In the listing that follows, find the line with "The width and", then copy exactly from it through the line with "the blue card", leaving out every picture.

### Records for the task
* * * * * * * * *

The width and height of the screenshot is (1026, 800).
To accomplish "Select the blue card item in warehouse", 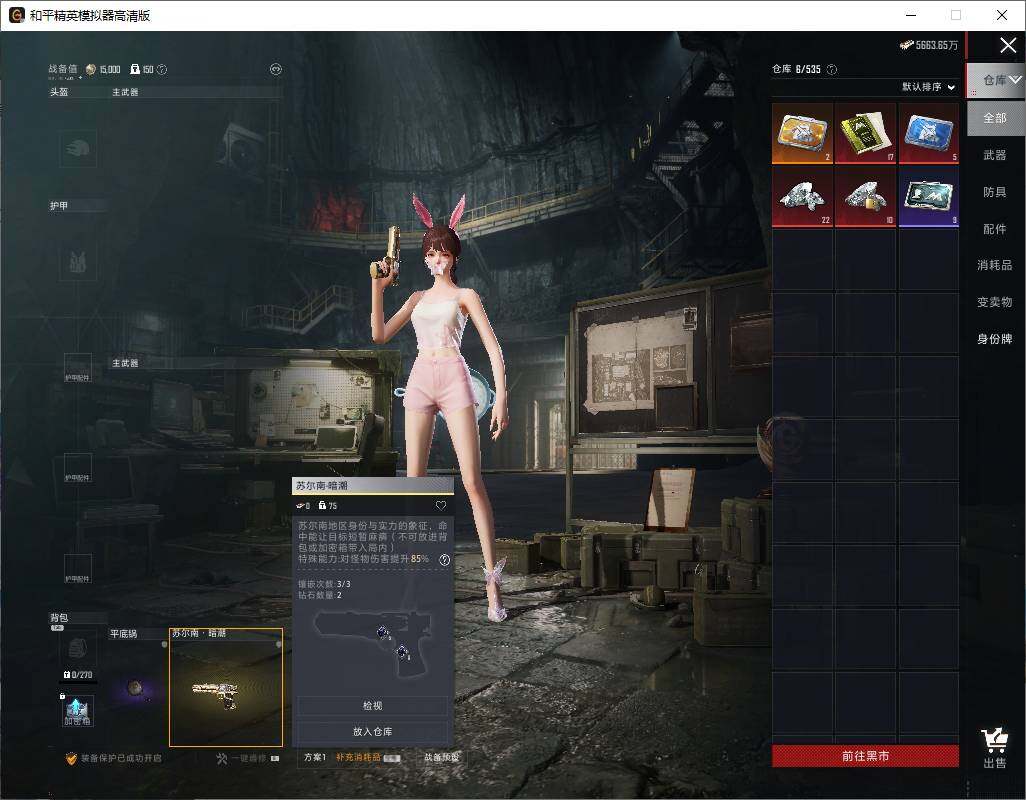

* * * * * * * * *

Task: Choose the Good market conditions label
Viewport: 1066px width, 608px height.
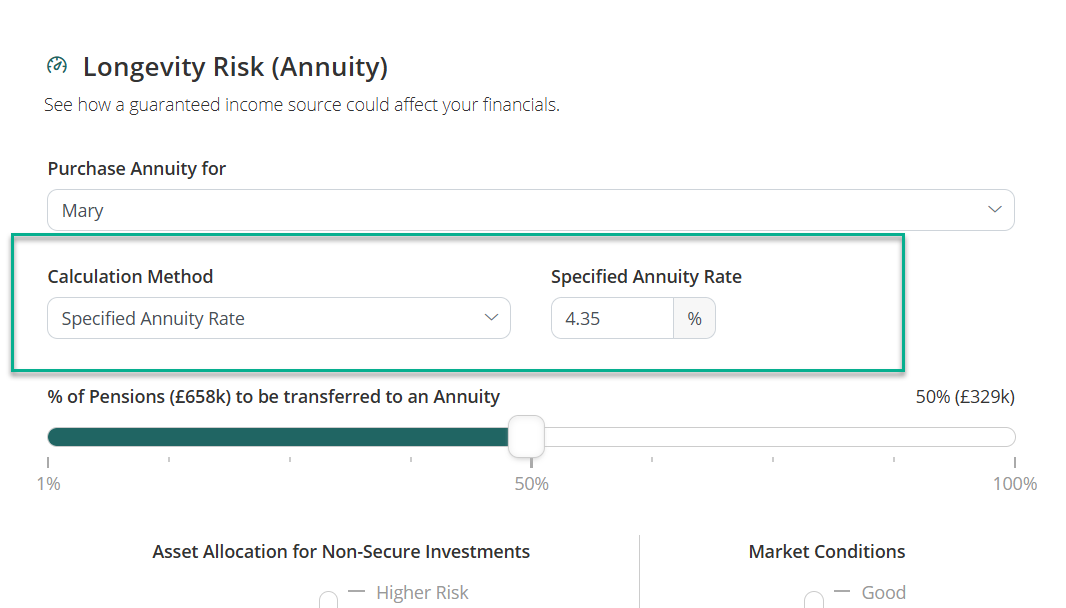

* * * * * * * * *

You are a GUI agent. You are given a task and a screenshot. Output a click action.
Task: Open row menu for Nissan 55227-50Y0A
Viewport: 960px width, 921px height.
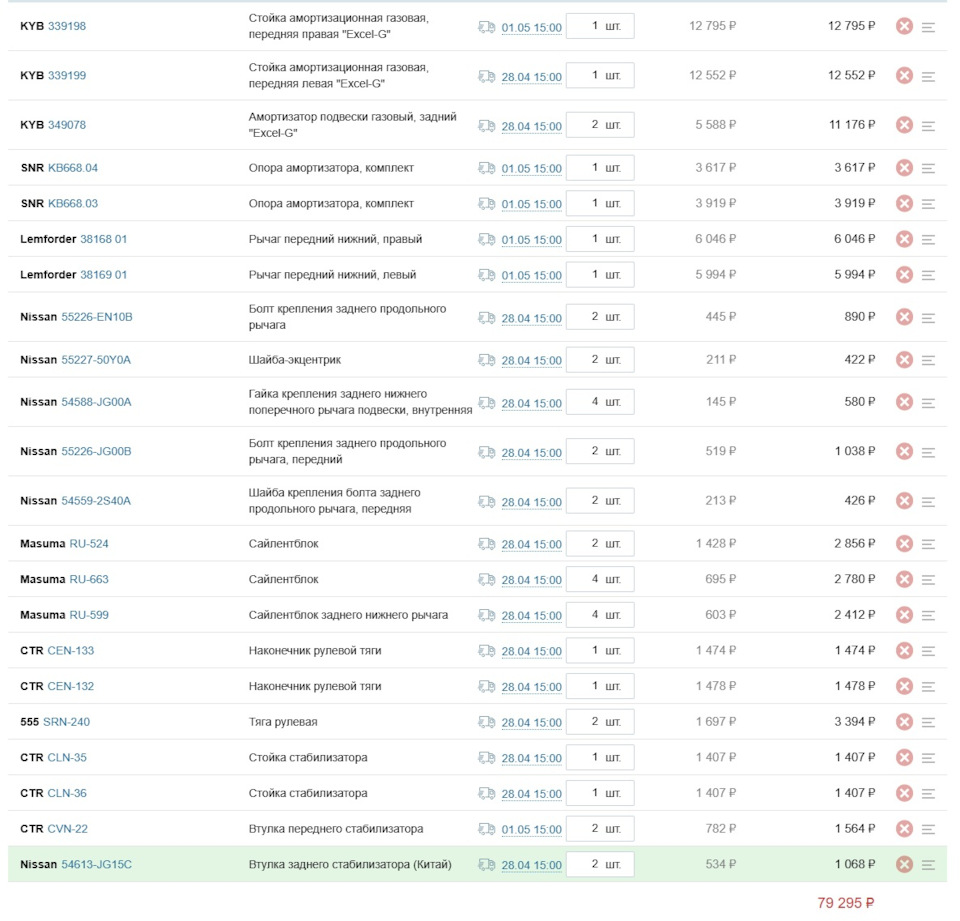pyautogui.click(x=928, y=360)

* * * * * * * * *

### Exercise solution
The width and height of the screenshot is (1026, 800).
To accomplish "Select the blue card item in warehouse", 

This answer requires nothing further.